SPAC (Special Purpose Acquisition Company) is emerging as a popular route that enables companies to join public stock markets without going through the IPO process, with digital health certainly riding this wave. The first two months of 2021 saw 144 SPACs, raising $44 billion, with ten digital health deals in the first quarter of 2021, including Revolution Healthcare, Blueprint Health Merger. The recent announcement of Science 37 going public through a reverse merger with Life Sci Acquisition II Corp – blank check company SPAC valuing Science 37 at an EV of $1.05 billion. The deal is expected to be completed by the third quarter of 2021. The deal brings with it $80 million in trust and $200 million in PIPE proceeds to drive the growth of Science 37 through geographic expansion, support further development of its trial technology platform and pursue merger & acquisitions (M&A) opportunities.

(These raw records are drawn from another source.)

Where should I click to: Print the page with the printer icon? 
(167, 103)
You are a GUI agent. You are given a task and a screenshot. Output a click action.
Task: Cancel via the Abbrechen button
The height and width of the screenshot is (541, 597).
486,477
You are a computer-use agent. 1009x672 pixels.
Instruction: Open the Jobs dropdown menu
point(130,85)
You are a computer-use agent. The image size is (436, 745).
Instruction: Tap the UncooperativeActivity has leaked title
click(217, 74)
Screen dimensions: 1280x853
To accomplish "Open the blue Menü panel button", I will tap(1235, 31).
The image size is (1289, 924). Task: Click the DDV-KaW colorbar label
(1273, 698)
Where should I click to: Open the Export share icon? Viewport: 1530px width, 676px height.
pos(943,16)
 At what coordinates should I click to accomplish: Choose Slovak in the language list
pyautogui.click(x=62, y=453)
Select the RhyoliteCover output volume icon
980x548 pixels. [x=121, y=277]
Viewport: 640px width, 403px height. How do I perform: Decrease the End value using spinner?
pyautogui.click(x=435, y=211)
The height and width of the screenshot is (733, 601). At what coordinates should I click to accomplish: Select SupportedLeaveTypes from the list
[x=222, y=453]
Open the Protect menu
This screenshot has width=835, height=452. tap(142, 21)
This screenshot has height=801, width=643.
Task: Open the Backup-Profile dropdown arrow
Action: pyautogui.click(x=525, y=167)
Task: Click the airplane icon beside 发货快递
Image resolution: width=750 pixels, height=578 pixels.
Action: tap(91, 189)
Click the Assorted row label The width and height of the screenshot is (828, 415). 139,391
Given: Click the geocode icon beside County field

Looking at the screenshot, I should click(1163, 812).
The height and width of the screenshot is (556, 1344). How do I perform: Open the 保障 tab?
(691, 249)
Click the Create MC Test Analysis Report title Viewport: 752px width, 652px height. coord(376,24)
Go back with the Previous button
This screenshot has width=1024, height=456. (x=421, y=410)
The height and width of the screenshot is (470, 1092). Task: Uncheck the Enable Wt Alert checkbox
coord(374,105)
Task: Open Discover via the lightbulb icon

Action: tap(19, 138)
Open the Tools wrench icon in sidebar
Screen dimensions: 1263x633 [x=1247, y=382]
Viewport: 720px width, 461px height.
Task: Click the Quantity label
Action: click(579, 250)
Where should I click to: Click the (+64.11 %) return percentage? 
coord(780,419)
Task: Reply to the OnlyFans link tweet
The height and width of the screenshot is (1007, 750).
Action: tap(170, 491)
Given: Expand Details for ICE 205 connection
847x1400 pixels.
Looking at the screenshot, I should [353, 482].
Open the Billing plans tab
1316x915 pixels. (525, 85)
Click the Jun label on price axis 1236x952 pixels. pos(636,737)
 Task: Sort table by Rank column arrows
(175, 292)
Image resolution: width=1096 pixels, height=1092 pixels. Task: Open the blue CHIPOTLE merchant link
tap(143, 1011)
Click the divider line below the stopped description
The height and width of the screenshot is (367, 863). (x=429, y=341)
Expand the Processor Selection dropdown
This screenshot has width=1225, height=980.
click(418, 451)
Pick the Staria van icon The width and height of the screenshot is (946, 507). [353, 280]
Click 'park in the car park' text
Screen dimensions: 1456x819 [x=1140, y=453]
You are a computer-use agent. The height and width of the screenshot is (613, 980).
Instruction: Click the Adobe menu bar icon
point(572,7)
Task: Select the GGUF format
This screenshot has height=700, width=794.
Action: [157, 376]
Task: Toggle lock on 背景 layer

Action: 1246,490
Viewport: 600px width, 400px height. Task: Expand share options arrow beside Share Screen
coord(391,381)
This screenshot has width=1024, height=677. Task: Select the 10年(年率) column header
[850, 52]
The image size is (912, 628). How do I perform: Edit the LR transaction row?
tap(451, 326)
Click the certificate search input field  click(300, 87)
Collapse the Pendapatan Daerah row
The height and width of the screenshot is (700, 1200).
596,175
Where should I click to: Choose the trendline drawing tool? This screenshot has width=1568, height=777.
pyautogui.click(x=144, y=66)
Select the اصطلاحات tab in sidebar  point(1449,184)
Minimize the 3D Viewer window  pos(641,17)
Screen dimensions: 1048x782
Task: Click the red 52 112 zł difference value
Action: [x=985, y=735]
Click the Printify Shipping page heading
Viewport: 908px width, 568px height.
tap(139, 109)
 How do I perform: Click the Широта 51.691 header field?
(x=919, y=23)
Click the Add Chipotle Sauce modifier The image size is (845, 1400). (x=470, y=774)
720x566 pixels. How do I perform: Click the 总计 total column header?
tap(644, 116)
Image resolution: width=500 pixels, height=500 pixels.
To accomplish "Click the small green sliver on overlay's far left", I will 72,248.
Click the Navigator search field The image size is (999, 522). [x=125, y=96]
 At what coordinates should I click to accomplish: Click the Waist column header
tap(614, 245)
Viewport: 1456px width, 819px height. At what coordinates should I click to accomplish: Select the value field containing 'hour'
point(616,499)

Despite the economic slowdown triggered by the pandemic, the SPAC deal comes as an indicator of continued investor interest in the technologies supporting digital health technologies and decentralized clinical trial delivery. The SPAC route over the IPO route offers optionality to investors in terms of withdrawing capital while the industry is still building use cases around return on investment (ROI) from executing scalable decentralized trials.
Science 37 will boost its position in the Decentralized and Virtual Clinical Trials (DVCT) market. Here are few reasons why:
1 –There has been a surge of interest around DVCT companies that are receiving lucrative venture funding and M&A opportunities. Signant Health, the leading enabler of evidence generation for modern clinical trials, recently announced the acquisition of VirTrial, a leading provider of software solutions for remote site startup and decentralized clinical trial conduct. In April, the global CRO ICON Plc. acquired its rival PRA Health Sciences for $12 billion. PRA conducts clinical trials remotely via its mobile health platform, Health Harmony. Science 37 aims to emerge as a leader in the space disrupting the $60 billion serviceable available market (SAM) that includes CRO, home health and recruitment, and eClinical Solutions. So far, it has carried out over 95 decentralized clinical trials and involved approximately 366,000 patients.
2 – Since the outbreak of the COVID-19 pandemic, Science 37 has forged strategic partnerships with several notable technology participants. Through these alliances, the company has expanded geographic reach (Medgate), grown customer base (PPD, Syneos Health), built capabilities around clinical endpoint data collection (ERT) and CNS virtual trials (Signant health). Maintaining a strong year-over-year growth Science 37 was able to add 27 new partnerships in the year 2020. The company has projected a 52% CAGR from 2020 to 2025 based on the net bookings and plans to reach revenue of $444 million by 2025.
The company also had been actively raising funds, with the addition of $35 million in Series D funding in March 2021, led by PPD and included major existing investors as well as industry partners. The funding was raised to support the scaling efforts of the company. The company has raised close to $175 million in total funding.
3 – In April 2021, Science 37 partnered with Advarra, a leading institutional review board (IRB) thus enabling expedited IRB approvals for COVID-19 trials as well as make quick amendments to virtualize ongoing trials. Advarra IRB reviews are known to have a turnaround time of 48 hours and offer industry-leading institutional biosafety committee (IBC) reviews that support new site registration to reduce study start-up time.
4 – The new developments are expected to enable Science 37 to maintain its leadership in delivering decentralized trials and intention to become the category-defining Clinical Trial Operating System by maintaining its core software as a service (SaaS) and application platform as a service (aPaaS) platform, connected devices at scale and globalization of Metasite. The other growth drivers include expansion of CRO, eCOA, Real World Evidence and clinical care areas while extending provider tech enablement and network sources.